Churg-Strauss syndrome and polyarteritis nodosa

Abstract

In the past year, the major contributions to our understanding of Churg-Strauss syndrome and polyarteritis nodosa were the development of classification criteria by which to separate these from other vasculitides. The absence of granulomas in most biopsies from patients with Churg-Strauss syndrome was noted. Other reports suggested that allergic disease may be only one of the hypereosinophilic conditions that predispose to this form of vasculitis. Eosinophilia and vasculitis occurring in a patient after dietary supplementation with L-tryptophan were reported, and the prominent cardiac involvement in Churg-Strauss syndrome was reemphasized. Impressive responses of that disease to cyclophosphamide were documented in one patient.
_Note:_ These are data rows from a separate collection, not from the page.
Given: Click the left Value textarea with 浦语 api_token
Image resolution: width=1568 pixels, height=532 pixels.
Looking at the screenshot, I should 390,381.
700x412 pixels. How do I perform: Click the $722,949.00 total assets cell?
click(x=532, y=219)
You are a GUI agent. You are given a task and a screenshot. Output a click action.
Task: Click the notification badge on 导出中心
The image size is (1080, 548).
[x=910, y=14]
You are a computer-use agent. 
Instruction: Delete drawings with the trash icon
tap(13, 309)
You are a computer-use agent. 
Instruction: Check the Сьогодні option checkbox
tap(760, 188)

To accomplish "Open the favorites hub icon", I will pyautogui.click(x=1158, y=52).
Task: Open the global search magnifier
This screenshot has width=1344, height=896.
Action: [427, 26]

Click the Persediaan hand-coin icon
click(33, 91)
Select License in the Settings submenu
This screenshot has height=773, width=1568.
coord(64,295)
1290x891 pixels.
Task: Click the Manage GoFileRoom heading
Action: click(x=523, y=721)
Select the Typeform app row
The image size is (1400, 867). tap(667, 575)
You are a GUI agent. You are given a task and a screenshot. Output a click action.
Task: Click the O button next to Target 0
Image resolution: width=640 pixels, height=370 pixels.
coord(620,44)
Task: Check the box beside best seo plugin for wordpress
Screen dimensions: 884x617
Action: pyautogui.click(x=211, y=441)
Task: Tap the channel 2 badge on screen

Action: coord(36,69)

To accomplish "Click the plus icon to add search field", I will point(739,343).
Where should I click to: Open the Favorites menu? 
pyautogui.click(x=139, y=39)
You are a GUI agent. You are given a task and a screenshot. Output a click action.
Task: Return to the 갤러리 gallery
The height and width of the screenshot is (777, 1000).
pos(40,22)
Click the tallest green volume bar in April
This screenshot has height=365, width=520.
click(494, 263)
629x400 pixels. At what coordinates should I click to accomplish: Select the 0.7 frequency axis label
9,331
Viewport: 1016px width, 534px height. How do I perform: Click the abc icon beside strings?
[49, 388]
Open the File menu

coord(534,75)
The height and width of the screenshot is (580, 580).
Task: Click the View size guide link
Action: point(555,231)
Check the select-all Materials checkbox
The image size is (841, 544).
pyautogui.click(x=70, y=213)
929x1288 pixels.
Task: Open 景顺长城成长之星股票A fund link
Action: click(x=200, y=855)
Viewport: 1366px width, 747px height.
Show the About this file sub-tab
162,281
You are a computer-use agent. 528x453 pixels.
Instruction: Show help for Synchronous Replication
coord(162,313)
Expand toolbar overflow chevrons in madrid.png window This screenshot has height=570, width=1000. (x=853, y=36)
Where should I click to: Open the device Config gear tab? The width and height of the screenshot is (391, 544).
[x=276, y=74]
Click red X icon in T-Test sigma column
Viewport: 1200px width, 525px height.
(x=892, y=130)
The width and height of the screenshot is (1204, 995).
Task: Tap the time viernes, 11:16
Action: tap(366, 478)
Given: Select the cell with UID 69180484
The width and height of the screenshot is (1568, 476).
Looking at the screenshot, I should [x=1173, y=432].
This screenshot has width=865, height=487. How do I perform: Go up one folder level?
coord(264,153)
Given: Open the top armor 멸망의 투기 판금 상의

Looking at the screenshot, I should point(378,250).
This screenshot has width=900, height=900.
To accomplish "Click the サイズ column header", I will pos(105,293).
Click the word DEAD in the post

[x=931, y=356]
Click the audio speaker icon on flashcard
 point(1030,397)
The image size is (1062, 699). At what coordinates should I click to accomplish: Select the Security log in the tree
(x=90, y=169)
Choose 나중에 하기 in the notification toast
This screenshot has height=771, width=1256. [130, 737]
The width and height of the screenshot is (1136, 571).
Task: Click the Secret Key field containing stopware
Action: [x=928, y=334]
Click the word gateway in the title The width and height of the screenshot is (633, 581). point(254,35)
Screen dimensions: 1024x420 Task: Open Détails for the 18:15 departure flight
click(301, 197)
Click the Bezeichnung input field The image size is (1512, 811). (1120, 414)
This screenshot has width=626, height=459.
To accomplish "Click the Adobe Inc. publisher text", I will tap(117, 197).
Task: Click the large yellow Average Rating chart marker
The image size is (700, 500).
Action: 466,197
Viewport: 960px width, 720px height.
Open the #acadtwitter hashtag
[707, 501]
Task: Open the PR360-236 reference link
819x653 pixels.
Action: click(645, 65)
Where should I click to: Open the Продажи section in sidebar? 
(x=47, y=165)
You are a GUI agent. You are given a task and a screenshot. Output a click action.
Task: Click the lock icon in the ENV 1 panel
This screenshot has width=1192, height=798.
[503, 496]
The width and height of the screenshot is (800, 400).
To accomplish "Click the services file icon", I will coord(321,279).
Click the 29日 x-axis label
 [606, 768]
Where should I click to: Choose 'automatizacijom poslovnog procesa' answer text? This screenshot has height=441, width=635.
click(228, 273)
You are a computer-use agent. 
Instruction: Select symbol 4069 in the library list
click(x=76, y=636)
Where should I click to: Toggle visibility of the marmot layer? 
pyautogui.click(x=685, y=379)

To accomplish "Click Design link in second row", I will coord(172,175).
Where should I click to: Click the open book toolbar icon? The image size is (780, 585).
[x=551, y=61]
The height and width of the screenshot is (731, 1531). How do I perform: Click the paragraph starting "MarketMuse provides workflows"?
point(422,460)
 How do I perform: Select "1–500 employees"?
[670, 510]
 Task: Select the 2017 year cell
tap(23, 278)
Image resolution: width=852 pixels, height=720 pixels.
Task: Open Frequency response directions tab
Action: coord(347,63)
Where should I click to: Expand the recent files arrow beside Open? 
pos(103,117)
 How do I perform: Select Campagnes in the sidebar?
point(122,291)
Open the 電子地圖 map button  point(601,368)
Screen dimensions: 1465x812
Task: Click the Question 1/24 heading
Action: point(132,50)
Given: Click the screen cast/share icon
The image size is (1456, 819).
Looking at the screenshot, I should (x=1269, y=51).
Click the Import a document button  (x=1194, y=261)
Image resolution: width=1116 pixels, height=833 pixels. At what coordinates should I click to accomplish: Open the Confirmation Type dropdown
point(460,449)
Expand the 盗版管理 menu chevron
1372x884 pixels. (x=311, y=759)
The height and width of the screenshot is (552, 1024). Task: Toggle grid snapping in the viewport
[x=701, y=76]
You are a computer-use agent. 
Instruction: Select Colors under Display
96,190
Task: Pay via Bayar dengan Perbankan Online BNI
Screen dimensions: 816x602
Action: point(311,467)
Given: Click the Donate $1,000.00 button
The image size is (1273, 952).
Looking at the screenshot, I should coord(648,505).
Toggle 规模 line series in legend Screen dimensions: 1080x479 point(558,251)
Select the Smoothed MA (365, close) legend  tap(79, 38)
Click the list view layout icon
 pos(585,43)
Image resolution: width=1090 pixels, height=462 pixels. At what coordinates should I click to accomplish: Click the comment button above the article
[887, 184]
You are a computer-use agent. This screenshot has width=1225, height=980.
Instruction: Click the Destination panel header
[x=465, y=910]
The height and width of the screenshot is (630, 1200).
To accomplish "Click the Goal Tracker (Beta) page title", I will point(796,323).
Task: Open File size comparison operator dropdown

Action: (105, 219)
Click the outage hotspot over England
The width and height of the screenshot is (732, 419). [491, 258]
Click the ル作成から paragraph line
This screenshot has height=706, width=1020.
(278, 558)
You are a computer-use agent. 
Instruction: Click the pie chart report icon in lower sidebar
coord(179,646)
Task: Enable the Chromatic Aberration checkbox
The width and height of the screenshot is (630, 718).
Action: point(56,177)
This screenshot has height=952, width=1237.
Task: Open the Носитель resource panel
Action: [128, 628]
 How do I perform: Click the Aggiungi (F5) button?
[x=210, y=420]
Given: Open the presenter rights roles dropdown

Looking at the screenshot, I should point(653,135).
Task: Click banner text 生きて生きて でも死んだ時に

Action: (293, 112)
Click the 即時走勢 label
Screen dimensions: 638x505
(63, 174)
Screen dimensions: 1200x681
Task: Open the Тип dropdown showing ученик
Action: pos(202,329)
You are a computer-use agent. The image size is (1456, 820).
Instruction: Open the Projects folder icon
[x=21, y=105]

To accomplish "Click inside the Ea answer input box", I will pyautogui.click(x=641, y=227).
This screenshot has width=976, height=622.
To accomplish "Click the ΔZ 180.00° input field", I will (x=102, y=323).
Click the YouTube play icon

In the American College of Rheumatology Vasculitis Classification Study, polyarteritis nodosa was one of the hardest vasculitides to distinguish. Several reports reiterated the serious risk of major pulmonary hemorrhage from microscopic polyarteritis of the lung, which probably represents a forme fruste of Wegener's granulomatosis. Although no new studies of therapy in polyarteritis were reported, a review of infections in such patients indicated that exposure to more than 15 mg/d of prednisone correlated with infectious complications, and that intra-abdominal infections were particularly problematic.